Dubbed the world’s longest sea-crossing bridge, the 55 km Hong Kong–Zhuhai–Macau Bridge (HZMB) cost the three city governments a whopping HK$110 billion and took nine years to build.

Suggested Activity
Buy Early Bird Tickets for Jazz in Macao 2025
Get up to 40% off concert tickets by booking your seats now!
Photo by

About the Hong Kong–Zhuhai–Macau Bridge

Opened to the public in October 2018, the Hong Kong–Zhuhai–Macau Bridge connects the three Pearl River Delta cities: Hong Kong, Zhuhai and Macau (sometimes spelt Macao).

The bridge offers an alternative way to cross between the three cities for as little as HK$65.00, which were mostly connected by ferry. It’s also largely shortened the drive from Hong Kong to Zhuhai from five hours to 45 minutes.

The bridge comprises 12 kilometres of the Hong Kong Link Road, 29.6 kilometres of the Main Bridge (including a 6.7-kilometre underwater tunnel), and 13.4 kilometres of the Zhuhai Link Road.

Guarding each side of the bridge are three boundary crossing facilities (Hong Kong and Macau, despite being handed over to China, still have a different political system and hence, each has a different border control facility).

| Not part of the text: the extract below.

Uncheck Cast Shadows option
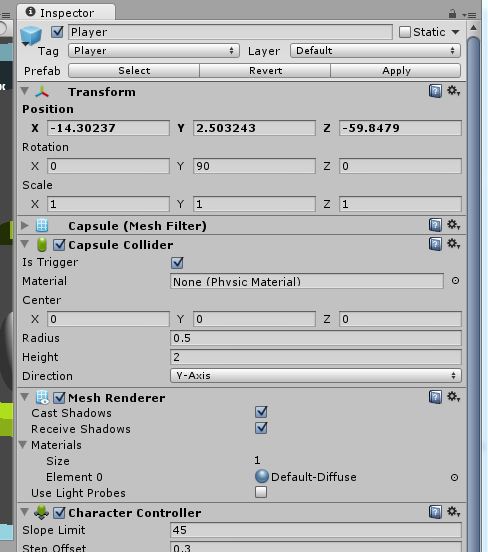Screen dimensions: 488x552 pyautogui.click(x=261, y=412)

The Hong Kong-Zhuhai-Macau Bridge Hong Kong Passenger Clearance Building | Photo by Leung

The Hong Kong Boundary Crossing Facilities is located on an artificial island on Chek Lap Kok, next to the airport, while the Boundary Crossing Facilities for Macau and Zhuhai are on the same island.

Cars and buses cross the Hong Kong Zhuhai Macau Bridge
Photo by undefined

Shuttle Bus “Golden Bus”: The cheapest option

From January 2023, the ticket counter service for the Hong Kong-Zhuhai-Macao Bridge Shuttle Bus services has resumed. Passengers can purchase tickets at the station, or purchase tickets in advance through the online platforms (Official website, Weixin official account: 港珠澳大橋穿梭巴士 or WeChat ID: hzmbus).

Routes: Nicknamed the Golden Bus, this HKMB shuttle service is the cheapest way to cross the bridge. The shuttle bus service operates two routes, Hong Kong–Macau and Hong Kong–Zhuhai, carrying passengers to and from the shuttle bus stops located at the three cities’ Boundary Crossing Facilities.

Bus ride duration: The ride on the bridge itself takes around 45 minutes.

Shuttle bus hours: 24 hours

Shuttle bus cost: Travellers can buy a ticket at passenger port ticket counters. A ticket costs HK$65.00 from the Hong Kong port. But if you’re travelling between midnight and 5:59 am, it’s HK$70.00.

The Zhuhai port will take Renminbi while the Macau port takes both Macau Pataca and Hong Kong Dollars, but will only give change in Macau Pataca.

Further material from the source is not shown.